Panelists: Benjamin P. Levy, MD, Sibley Memorial Hospital; Shirish M. Gadgeel, MD, University of Michigan; Lyudmila A. Bazhenova, MD, UCSD Morris Cancer Center; Anne S. Tsao, MD, MD Anderson Cancer Center; Mohammad Jahanzeb, MD, FACP, University of Miami, Miller School of Medicine
Published: Friday, Oct 26, 2018



Transcript: 

Benjamin P. Levy, MD:
For the sake of time we’re going to move on to the third section and talk about additional targets in non–small cell lung cancer. Historically, we think of the precision paradigm in non–small cell lung cancer as being limited to EGFR and ALK and possibly ROS. But all of us know that’s just the tip of the iceberg at this point. There are other mutations that are druggable. They may be rarer, but are certainly druggable, actionable, and lead to improve outcomes and response rates that we don’t normally see with chemotherapy. This is, of course, BRAF and MET and HER2, and others, NTRK. So, we’ll spend some time talking about just either approved drugs or emerging drugs over these particular molecular niches. So, MJ [Mohammad Jahanzeb, MD, FACP], let’s start out with BRAF. Discuss how one should treat BRAF, and then potentially the targeted therapy approval, and how to use it and when.

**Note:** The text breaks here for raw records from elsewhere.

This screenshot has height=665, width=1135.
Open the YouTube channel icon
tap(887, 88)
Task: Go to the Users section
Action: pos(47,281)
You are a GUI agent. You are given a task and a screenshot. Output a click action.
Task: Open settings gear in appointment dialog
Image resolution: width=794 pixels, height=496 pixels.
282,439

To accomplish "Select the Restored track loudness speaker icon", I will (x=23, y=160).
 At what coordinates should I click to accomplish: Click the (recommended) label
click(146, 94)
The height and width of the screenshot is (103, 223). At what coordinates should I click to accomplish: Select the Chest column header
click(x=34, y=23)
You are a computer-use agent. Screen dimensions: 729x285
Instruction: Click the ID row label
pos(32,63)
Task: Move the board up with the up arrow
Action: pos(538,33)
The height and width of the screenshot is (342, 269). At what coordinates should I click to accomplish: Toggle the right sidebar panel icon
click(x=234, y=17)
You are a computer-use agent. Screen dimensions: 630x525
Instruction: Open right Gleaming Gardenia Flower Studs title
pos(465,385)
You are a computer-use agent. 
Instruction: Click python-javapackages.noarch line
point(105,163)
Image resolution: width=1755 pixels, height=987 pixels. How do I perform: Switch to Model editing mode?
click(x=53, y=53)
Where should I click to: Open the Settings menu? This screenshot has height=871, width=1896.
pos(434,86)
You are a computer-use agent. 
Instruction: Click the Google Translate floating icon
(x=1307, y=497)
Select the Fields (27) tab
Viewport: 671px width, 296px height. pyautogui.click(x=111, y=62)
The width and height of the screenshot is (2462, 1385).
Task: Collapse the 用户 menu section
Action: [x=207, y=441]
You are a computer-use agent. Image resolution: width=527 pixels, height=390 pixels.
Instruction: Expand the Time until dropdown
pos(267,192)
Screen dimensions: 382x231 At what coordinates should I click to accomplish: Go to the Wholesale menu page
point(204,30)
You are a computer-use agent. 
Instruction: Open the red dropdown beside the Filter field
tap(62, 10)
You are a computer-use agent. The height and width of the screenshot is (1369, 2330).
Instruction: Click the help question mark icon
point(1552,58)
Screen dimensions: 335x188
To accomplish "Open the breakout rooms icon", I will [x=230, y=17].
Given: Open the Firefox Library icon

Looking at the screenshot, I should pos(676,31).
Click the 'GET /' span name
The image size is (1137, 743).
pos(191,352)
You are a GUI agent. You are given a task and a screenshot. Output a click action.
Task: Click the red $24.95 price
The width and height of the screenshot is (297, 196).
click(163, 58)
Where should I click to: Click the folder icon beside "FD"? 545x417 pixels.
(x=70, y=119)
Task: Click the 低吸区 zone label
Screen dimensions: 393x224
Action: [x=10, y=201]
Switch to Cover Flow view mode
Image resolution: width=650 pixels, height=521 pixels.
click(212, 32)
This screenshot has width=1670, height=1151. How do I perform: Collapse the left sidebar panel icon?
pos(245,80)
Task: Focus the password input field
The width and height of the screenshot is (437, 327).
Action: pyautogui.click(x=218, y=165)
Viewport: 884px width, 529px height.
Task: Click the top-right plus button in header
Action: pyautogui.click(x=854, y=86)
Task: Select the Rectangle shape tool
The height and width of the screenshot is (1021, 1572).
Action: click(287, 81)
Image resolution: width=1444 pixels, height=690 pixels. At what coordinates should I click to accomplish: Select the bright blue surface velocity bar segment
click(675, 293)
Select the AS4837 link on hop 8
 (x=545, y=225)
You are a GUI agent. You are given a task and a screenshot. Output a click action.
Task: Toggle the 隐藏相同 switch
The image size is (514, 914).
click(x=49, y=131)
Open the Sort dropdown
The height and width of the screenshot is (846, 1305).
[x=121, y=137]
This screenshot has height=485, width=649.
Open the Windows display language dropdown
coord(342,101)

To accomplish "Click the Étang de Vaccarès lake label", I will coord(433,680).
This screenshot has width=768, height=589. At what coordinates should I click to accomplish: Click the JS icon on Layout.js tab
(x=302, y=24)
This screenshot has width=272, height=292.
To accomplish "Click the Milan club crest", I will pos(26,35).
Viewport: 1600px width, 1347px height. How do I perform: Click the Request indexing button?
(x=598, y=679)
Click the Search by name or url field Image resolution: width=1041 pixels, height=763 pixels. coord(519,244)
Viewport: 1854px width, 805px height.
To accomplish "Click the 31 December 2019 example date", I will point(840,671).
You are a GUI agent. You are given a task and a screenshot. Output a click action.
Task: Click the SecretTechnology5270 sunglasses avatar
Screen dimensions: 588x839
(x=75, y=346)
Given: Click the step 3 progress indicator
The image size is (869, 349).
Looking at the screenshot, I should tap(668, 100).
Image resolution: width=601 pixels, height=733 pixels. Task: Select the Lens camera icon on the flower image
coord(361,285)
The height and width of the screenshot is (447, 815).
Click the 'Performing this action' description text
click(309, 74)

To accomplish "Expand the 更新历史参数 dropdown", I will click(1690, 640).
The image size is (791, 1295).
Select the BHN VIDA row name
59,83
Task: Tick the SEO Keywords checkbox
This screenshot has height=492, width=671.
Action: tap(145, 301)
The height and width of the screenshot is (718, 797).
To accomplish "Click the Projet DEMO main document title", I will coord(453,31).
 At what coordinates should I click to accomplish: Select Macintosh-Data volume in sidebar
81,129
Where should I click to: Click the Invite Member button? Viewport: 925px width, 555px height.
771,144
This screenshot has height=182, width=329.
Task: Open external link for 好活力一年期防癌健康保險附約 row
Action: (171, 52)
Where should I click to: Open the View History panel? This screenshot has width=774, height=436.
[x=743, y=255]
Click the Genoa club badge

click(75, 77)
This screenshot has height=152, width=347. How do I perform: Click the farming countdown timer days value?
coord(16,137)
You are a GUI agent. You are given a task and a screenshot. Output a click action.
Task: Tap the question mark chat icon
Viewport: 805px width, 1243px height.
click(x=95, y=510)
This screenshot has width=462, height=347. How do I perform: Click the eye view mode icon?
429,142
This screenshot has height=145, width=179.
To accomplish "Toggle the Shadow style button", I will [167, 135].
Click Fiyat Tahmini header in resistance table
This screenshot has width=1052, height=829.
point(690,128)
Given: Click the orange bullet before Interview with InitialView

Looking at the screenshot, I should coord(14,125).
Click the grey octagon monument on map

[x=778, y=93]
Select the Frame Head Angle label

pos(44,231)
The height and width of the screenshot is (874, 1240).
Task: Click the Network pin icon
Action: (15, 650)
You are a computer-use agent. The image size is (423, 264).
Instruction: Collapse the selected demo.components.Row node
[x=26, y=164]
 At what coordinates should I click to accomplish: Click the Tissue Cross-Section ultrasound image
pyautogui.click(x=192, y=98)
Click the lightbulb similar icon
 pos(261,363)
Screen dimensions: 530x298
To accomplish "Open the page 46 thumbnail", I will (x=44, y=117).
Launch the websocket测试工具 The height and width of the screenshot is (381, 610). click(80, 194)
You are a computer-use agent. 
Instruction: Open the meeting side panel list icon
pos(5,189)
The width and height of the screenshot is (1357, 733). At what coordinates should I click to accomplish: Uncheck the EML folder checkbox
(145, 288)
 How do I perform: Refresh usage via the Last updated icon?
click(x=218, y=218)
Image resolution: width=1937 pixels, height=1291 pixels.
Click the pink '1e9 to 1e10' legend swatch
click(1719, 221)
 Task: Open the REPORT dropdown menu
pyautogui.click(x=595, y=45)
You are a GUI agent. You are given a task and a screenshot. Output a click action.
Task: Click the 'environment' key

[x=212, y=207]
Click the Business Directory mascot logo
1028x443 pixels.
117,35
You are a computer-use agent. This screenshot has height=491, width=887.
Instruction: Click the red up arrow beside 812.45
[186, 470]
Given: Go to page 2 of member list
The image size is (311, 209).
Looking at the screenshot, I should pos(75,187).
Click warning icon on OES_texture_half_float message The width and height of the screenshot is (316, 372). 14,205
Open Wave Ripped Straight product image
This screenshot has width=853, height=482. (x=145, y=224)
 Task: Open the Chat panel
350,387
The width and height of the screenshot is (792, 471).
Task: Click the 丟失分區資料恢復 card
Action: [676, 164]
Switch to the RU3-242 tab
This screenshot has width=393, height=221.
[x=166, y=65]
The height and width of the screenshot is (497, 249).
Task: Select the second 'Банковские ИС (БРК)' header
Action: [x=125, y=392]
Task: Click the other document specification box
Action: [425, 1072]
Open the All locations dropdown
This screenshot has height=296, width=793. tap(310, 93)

Mohammad Jahanzeb, MD, FACP: Sure. So first of all, it’s important to point out that the vast majority of oncologists are unlikely to see a single BRAF patient. It’s very rare, even more rare than ALK, maybe 1[%] to 2%. And within BRAF, there are various subtypes. It’s only BRAF V600E which seems to derive benefit from targeted therapy. And in fact, at this meeting we all saw the results where in 62 patients—only 8 of whom were previously untreated; 54 previously treated—he saw responses were about the same whether they were previously treated or not, keeping in mind the numbers are very small—37 or 38%. And PFS [progression-free survival] was longer, twice as long, in the previously untreated patients—about 12.9 months versus 6.1 month[s].

So, I think that if you have such a patient, obviously targeted therapy still beats chemotherapy. You would use it bearing in mind that the toxicities are again different—you may have pyrexia as one of the toxicities that you need to be aware of besides the usual TKI [tyrosine kinase inhibitor] toxicities. So, I think that we would use it. The question is, are there additional aspects of BRAF that we should keep in mind. You know these are not typically young never-smokers, ALK patients; they can be smokers or nonsmokers. They don’t tend to be any younger.
And the other interesting aspect in immunotherapy, is that then we get the full next-generation sequencing approach. Now we can look at these mutations and draw additional conclusions about the candidate or patient you see for immunotherapy. For example, BRAF seems to have no bearing but MET upregulates markers of immune response. STK11 downregulates markers of immune response. So, I digressed a little bit, but BRAF reminds me that now we need to pay attention to these markers, even while talking about immunotherapy.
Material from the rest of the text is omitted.